Keizra Mecklai, B.S.,
Nicholas Smith, B.S.,
Ariel D. Stern, Ph.D.,
and Daniel B. Kramer, M.D., M.P.H.
The Covid-19 pandemic has challenged clinicians to find innovative ways to provide essential services while minimizing risks for themselves and their patients. These approaches increasingly leverage remote patient monitoring (RPM), using technology to support treatment for chronic conditions. As the use of RPM services grows, clinicians, payers, and patients face important questions regarding the volume, value, and appropriate use of this care model.
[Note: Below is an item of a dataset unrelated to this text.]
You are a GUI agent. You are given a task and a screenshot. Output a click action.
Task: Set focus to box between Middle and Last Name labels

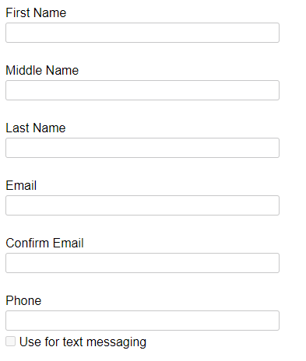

RPM has long been integrated into focused areas of disease management, such as care of patients with pacemakers or implantable cardioverter–defibrillators. RPM for these patients can reduce costs and supplement or replace in-office care, while offering convenience and heightened surveillance for clinical events. In recent years, RPM technology has expanded into new areas, including chronic and acute care management for multiple common conditions. Devices used in patients’ homes now capture physiological parameters such as weight, blood pressure, oxygen saturation, and blood glucose levels and transmit these data to clinicians for review. For example, wrist-worn pulse oximeters transmitting oxygen-saturation data may be used to monitor lung function in patients with chronic obstructive pulmonary disease, and continuous glucose monitors may wirelessly transmit to physicians information about blood-sugar control in diabetic patients at different times of day and between office visits.